▶ _What the task requires_
Quote word for word everything from the line containing "You are a GUI" down to the end of the rows below, leaving the pictures out of your answer.

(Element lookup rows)
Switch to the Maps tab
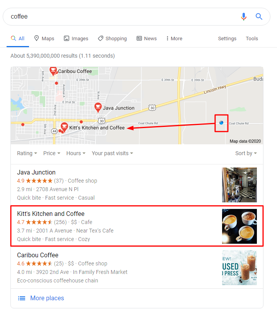Image resolution: width=277 pixels, height=313 pixels. [x=44, y=38]
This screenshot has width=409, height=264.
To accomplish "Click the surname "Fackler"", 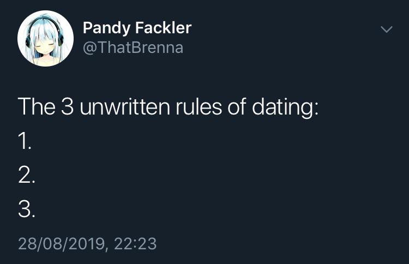I will point(164,27).
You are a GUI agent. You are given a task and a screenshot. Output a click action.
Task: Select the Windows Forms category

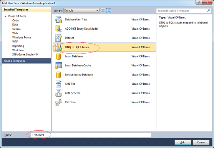pyautogui.click(x=22, y=37)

▶ _Solution_
You are a GUI agent. You are given a task and a screenshot. Output a click action.
Task: Select the Windows Forms category

pyautogui.click(x=22, y=37)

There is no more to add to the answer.